## Document text
When my aunt and uncle
embarked on a trip to Florence last year (after an absence of 40 years!), I
realized I have slightly skimped on travel tips here on Ciambellina or in some
cases not organized the posts with tips well so I am going to try to unite
everything here in one post. Everything you -- my friend, my Ciambellina
reader, my cousin, my uncle -- need to know in order to have a special trip to
Florence, Italy (where I still live in my heart). You can thank Aunt Maureen
and Uncle Pat!
Before I get to specific
tips and itineraries, let me mount my linguistic soap box: learn some
Italian before you go.
Not to be nice or
cosmopolitan, and not to improve the American image abroad (magari!).
But rather because: speaking Italian with an Italian is one of life's special pleasures.
The other major bits of advice:
*Walk as much as possible
*Visit the main produce markets
*Have a ciambella (and bring a few back for me).
OK, sermon over.
Where to go
Assuming you will tick off
the major sites listed in your guide book or online (the Duomo, the Uffizi, l'Accademia, San Marco, Cappella Brancacci, etc.), I will move onto advice
about other attractions in Florence.
One of the main recommendations I want to make is:
Visit the Villa and Giardino Bardini. Most people visit
Boboli Gardens, which is quite lovely but I think the Bardini is even better.
The gardens are gorgeous [terraced in some parts] and the views stunning. When
I was in Florence last summer, our ticket somehow got us entry to both, though
I don't know how you would visit both in one day and see everything.
(Note, they are both on the other side of the river).
Also on the other side of the river: Forte Belvedere and Piazzale Michelangelo. I recommend walking to both, but have your walking shoes handy. Both sights are gorgeous, with views equally as gorgeous. There's likely some important historical note someone else could tell you about.
There are also specific corners of the city that I love. I'll start with piazzas:
Piazzas I love (to walk through, to stroll through, to gaze at, to sit in)

## Source material
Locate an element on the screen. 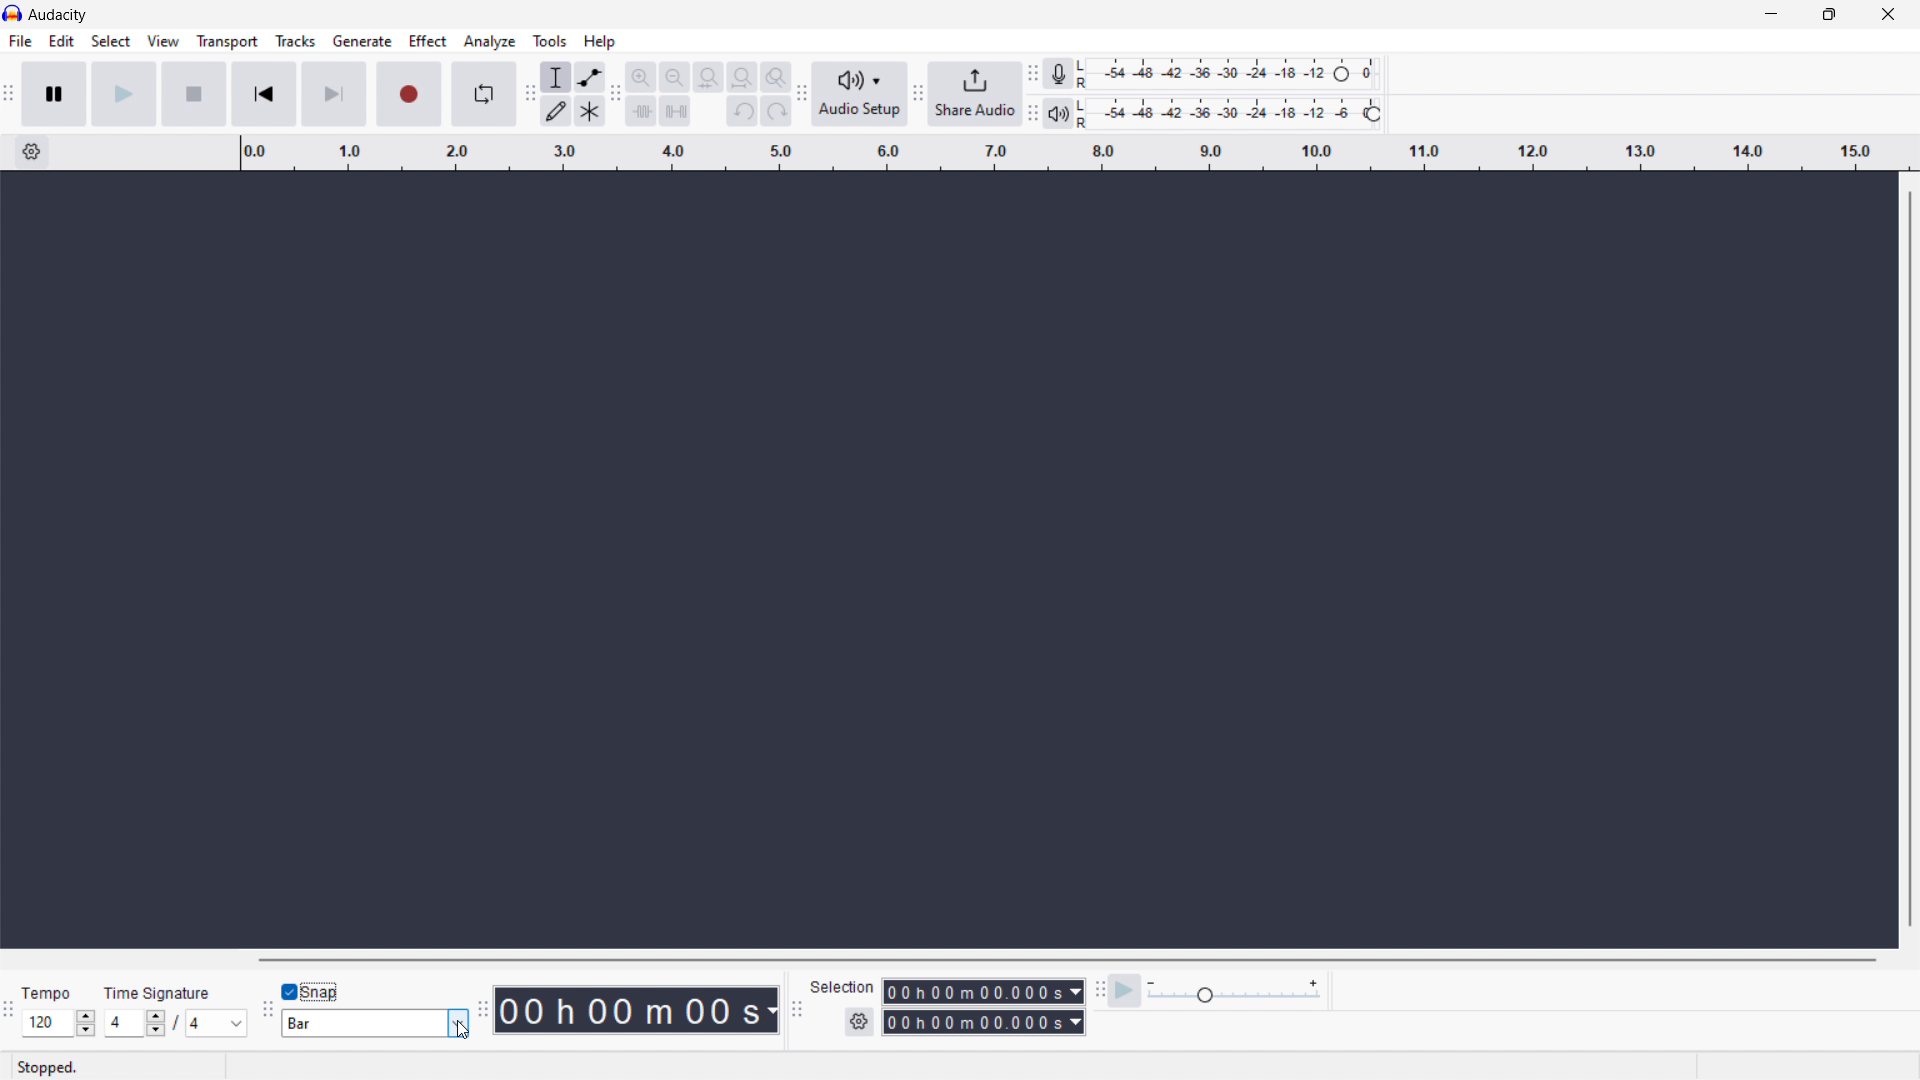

## Objective
Can you quote the Florence travel tips text above in full, word for word?

## Written solution
When my aunt and uncle
embarked on a trip to Florence last year (after an absence of 40 years!), I
realized I have slightly skimped on travel tips here on Ciambellina or in some
cases not organized the posts with tips well so I am going to try to unite
everything here in one post. Everything you -- my friend, my Ciambellina
reader, my cousin, my uncle -- need to know in order to have a special trip to
Florence, Italy (where I still live in my heart). You can thank Aunt Maureen
and Uncle Pat!
Before I get to specific
tips and itineraries, let me mount my linguistic soap box: learn some
Italian before you go.
Not to be nice or
cosmopolitan, and not to improve the American image abroad (magari!).
But rather because: speaking Italian with an Italian is one of life's special pleasures.
The other major bits of advice:
*Walk as much as possible
*Visit the main produce markets
*Have a ciambella (and bring a few back for me).
OK, sermon over.
Where to go
Assuming you will tick off
the major sites listed in your guide book or online (the Duomo, the Uffizi, l'Accademia, San Marco, Cappella Brancacci, etc.), I will move onto advice
about other attractions in Florence.
One of the main recommendations I want to make is:
Visit the Villa and Giardino Bardini. Most people visit
Boboli Gardens, which is quite lovely but I think the Bardini is even better.
The gardens are gorgeous [terraced in some parts] and the views stunning. When
I was in Florence last summer, our ticket somehow got us entry to both, though
I don't know how you would visit both in one day and see everything.
(Note, they are both on the other side of the river).
Also on the other side of the river: Forte Belvedere and Piazzale Michelangelo. I recommend walking to both, but have your walking shoes handy. Both sights are gorgeous, with views equally as gorgeous. There's likely some important historical note someone else could tell you about.
There are also specific corners of the city that I love. I'll start with piazzas:
Piazzas I love (to walk through, to stroll through, to gaze at, to sit in)